> [Instructions for the task]:
Whenever a line in this data holds the word "sidebar", report that line in full.

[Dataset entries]
____

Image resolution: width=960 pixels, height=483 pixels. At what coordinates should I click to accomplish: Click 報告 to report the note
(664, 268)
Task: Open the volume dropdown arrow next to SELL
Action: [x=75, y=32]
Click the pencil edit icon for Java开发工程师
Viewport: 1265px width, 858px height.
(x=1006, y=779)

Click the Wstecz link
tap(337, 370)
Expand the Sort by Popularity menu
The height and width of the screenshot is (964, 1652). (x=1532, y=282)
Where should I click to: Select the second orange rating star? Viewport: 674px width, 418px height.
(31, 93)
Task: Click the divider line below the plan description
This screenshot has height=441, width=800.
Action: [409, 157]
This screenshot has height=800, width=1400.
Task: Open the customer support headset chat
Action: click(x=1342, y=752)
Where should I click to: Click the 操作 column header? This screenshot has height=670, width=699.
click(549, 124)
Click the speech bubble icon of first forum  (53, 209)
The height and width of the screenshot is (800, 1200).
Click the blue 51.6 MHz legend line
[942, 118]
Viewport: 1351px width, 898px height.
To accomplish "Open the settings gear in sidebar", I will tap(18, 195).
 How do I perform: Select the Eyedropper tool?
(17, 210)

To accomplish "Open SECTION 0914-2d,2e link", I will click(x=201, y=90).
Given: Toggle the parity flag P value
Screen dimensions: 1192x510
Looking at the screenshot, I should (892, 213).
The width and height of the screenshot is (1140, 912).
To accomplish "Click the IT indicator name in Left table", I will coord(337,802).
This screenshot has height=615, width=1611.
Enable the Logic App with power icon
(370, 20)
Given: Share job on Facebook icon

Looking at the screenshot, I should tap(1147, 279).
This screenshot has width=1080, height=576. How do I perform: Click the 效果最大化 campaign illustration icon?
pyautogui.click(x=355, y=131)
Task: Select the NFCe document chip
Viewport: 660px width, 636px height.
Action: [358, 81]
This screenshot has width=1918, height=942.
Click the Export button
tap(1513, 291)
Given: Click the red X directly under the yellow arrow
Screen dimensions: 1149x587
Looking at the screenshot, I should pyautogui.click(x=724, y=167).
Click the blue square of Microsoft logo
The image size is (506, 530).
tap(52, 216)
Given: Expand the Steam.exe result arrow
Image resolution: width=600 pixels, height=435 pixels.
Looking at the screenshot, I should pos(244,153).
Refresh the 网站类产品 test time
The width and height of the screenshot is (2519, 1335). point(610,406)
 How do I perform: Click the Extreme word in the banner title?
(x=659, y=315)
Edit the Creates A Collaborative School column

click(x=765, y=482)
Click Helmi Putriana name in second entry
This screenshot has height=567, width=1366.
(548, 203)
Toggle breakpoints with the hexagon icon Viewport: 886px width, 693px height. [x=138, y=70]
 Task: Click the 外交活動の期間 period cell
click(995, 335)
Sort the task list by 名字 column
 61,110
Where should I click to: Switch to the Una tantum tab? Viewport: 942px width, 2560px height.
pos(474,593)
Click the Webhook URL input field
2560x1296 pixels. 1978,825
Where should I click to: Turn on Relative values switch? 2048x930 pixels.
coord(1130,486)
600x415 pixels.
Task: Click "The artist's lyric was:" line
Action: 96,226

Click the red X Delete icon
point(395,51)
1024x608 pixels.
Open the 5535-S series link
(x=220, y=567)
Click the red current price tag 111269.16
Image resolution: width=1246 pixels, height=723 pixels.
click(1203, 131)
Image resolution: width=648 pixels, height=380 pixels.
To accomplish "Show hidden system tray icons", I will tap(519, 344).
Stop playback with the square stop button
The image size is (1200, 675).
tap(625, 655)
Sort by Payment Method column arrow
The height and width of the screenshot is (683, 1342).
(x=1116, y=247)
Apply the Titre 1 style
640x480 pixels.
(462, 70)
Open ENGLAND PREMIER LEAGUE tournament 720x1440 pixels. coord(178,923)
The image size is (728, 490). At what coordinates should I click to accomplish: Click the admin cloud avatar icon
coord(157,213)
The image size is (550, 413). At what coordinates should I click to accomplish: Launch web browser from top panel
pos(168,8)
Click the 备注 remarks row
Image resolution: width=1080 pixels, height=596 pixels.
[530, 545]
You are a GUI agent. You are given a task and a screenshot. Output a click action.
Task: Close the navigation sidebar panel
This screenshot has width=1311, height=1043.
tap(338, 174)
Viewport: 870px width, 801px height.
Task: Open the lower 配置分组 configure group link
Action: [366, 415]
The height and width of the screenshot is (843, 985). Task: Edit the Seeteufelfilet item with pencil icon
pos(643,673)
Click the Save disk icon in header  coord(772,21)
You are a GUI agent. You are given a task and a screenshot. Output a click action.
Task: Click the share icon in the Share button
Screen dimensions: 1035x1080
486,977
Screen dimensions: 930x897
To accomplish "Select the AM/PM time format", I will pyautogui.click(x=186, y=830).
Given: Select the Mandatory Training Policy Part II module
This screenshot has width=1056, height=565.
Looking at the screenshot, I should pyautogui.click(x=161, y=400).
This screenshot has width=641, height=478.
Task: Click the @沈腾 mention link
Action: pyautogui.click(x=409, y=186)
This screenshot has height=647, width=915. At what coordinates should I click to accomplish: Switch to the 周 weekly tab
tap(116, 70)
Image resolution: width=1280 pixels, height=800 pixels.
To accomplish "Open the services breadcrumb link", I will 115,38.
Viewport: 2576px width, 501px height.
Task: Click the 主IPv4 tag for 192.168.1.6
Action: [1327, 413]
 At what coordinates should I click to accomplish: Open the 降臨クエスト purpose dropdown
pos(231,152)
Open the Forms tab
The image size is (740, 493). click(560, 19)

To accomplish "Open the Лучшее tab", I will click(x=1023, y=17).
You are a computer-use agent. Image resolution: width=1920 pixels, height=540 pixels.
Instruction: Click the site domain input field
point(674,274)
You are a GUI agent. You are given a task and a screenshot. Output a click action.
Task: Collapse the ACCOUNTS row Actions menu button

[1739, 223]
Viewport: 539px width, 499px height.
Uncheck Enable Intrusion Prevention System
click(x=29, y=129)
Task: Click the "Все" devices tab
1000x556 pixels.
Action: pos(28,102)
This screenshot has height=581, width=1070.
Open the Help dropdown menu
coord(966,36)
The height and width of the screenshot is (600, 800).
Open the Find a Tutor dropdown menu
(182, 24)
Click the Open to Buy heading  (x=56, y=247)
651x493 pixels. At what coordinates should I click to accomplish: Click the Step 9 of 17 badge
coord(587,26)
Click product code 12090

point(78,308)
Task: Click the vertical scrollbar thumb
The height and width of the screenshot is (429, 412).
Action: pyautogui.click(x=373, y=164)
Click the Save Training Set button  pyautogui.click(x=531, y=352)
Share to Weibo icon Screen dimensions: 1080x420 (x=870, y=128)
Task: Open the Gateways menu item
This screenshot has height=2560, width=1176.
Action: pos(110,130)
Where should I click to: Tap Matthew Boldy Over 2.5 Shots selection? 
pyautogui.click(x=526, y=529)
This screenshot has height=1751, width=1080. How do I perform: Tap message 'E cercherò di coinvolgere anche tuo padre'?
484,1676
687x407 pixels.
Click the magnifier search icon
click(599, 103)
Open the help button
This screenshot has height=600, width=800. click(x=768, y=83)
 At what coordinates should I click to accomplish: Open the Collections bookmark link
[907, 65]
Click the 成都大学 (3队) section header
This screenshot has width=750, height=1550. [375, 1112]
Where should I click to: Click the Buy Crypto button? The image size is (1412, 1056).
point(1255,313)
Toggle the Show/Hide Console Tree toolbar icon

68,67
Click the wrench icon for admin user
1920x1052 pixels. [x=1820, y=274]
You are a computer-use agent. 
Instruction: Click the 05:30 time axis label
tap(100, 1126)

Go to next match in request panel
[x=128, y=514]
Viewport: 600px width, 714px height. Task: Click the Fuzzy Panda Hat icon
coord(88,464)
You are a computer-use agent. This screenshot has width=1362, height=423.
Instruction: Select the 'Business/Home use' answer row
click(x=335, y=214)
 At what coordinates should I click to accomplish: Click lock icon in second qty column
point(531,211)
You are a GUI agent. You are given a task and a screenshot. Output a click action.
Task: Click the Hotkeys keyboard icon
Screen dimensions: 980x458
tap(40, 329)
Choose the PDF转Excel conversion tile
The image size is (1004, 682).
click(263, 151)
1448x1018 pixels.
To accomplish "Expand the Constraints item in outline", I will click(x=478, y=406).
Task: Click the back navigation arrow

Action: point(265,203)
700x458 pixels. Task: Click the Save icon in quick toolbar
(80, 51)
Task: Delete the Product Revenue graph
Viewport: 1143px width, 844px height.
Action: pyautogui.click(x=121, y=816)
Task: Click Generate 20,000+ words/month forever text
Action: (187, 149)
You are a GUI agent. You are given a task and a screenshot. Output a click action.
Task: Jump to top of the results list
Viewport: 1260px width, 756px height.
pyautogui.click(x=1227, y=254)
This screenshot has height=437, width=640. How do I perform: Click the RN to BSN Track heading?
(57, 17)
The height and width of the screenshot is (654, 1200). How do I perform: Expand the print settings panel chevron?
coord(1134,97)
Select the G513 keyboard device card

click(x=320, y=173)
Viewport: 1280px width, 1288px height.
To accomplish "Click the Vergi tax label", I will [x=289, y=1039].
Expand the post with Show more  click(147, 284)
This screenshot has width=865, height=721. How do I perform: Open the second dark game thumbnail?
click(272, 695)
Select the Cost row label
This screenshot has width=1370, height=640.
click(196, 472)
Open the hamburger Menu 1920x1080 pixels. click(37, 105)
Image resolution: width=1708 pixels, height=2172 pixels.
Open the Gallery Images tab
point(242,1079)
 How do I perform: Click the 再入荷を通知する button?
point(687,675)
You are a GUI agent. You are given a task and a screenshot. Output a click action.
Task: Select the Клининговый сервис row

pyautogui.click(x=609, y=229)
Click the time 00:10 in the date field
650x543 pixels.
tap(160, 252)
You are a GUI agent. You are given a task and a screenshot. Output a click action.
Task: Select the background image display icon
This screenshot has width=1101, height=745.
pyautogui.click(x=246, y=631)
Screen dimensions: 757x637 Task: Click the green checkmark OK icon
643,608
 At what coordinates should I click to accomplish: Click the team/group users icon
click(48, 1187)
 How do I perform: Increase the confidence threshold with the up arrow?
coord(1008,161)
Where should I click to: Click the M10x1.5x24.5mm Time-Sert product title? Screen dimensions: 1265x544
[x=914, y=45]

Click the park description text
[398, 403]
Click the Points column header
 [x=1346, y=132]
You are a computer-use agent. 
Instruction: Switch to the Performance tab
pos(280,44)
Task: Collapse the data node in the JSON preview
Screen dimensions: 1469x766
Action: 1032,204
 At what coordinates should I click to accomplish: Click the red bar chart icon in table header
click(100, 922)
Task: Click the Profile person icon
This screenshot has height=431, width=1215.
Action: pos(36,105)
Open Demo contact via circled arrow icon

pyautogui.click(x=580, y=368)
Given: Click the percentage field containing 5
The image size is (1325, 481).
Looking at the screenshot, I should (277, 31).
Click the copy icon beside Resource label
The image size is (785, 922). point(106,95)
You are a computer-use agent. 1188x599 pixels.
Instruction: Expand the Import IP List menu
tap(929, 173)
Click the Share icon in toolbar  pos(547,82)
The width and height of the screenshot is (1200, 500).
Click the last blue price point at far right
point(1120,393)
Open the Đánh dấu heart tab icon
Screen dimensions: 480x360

____

> [Solution for this exercise]:
To accomplish "Open the settings gear in sidebar", I will tap(18, 195).
Task: Close the navigation sidebar panel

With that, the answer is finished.